Chef Yair Feinberg was born and raised on an Israeli kibbutz and later travelled to Europe to study Culinary Innovation and Management at the Institute Paul Bocuse in France and work in Michelin star decorated restaurants in Paris, Tuscany and Provence. Upon returning to Israel, Feinberg opened Studio Fein Cook, which offers gourmet catering services and cooking and baking workshops for all levels, as well as import services for products such as Thermomix.
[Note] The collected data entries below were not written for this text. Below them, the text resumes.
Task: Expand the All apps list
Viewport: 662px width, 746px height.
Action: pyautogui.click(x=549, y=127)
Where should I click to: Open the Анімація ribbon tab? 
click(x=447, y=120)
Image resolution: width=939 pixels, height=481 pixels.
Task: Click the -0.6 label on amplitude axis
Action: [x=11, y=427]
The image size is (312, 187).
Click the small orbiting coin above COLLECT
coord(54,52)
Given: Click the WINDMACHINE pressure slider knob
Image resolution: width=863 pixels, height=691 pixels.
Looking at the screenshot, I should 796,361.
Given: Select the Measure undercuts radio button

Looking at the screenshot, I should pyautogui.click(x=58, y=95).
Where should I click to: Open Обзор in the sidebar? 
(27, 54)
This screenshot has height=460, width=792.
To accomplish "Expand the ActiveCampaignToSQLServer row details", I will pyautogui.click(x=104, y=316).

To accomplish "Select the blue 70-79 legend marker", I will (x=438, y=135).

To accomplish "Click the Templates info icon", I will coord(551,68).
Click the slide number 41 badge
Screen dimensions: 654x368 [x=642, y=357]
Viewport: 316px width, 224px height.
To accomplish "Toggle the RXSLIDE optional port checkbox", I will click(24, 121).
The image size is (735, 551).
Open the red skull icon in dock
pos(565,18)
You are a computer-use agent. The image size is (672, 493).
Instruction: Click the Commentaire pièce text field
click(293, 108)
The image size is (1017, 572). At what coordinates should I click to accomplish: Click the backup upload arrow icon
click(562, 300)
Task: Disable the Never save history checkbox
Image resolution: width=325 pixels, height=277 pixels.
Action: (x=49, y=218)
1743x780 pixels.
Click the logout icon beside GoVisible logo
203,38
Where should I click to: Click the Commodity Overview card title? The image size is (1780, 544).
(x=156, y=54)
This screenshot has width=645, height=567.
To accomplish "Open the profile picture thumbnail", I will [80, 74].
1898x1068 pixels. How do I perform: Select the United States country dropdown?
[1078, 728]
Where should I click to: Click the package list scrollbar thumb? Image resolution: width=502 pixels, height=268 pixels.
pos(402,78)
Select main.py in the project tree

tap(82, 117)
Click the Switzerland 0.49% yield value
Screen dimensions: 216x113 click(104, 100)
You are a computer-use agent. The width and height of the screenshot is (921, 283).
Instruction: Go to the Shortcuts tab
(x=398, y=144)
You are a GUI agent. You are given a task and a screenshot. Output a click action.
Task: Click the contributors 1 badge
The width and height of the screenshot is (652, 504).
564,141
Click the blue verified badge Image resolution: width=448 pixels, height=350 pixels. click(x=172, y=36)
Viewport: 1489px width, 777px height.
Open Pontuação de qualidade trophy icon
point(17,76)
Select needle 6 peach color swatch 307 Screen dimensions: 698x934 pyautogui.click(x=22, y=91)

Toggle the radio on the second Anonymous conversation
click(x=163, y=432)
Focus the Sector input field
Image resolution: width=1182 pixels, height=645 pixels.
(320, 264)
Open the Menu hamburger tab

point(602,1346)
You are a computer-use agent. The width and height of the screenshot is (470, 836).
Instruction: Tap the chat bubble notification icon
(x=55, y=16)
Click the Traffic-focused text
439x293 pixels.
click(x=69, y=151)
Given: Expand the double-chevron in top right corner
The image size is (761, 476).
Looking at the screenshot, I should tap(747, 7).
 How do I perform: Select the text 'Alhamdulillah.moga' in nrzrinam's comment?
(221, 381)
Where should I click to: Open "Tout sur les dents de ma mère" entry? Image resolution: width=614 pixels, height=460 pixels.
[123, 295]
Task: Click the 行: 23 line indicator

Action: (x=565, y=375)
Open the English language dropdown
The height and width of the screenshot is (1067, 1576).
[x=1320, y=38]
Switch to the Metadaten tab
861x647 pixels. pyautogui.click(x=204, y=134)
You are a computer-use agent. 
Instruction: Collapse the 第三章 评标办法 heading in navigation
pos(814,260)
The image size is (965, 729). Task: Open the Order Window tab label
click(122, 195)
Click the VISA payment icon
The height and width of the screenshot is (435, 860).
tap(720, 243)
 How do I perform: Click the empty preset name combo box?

Special thanks to Inbal Baum of Delicious Israel for this recipe and translation.
2 pounds short ribs
½ cup freshly squeezed orange juice
1 Tablespoon pomegranate juice
2 Tablespoons brandy
1 Tablespoon honey
2 Tablespoons olive oil
1 teaspoon ground coriander
½ teaspoon salt
Pinch of freshly ground black pepper
2 carrots, grated
Preheat the oven 300F.
Place the meat in a roasting pan. In a mixing bowl, combine all the ingredients and drizzle over the meat.
Cover the roasting pan with aluminum foil.
Roast meat about 3 hours in a preheated oven until meat is tender and soft.
Pronounced: ki (short i)-BOOTZ (oo as in book), Origin: Hebrew, a collectively owned and run community in Israel.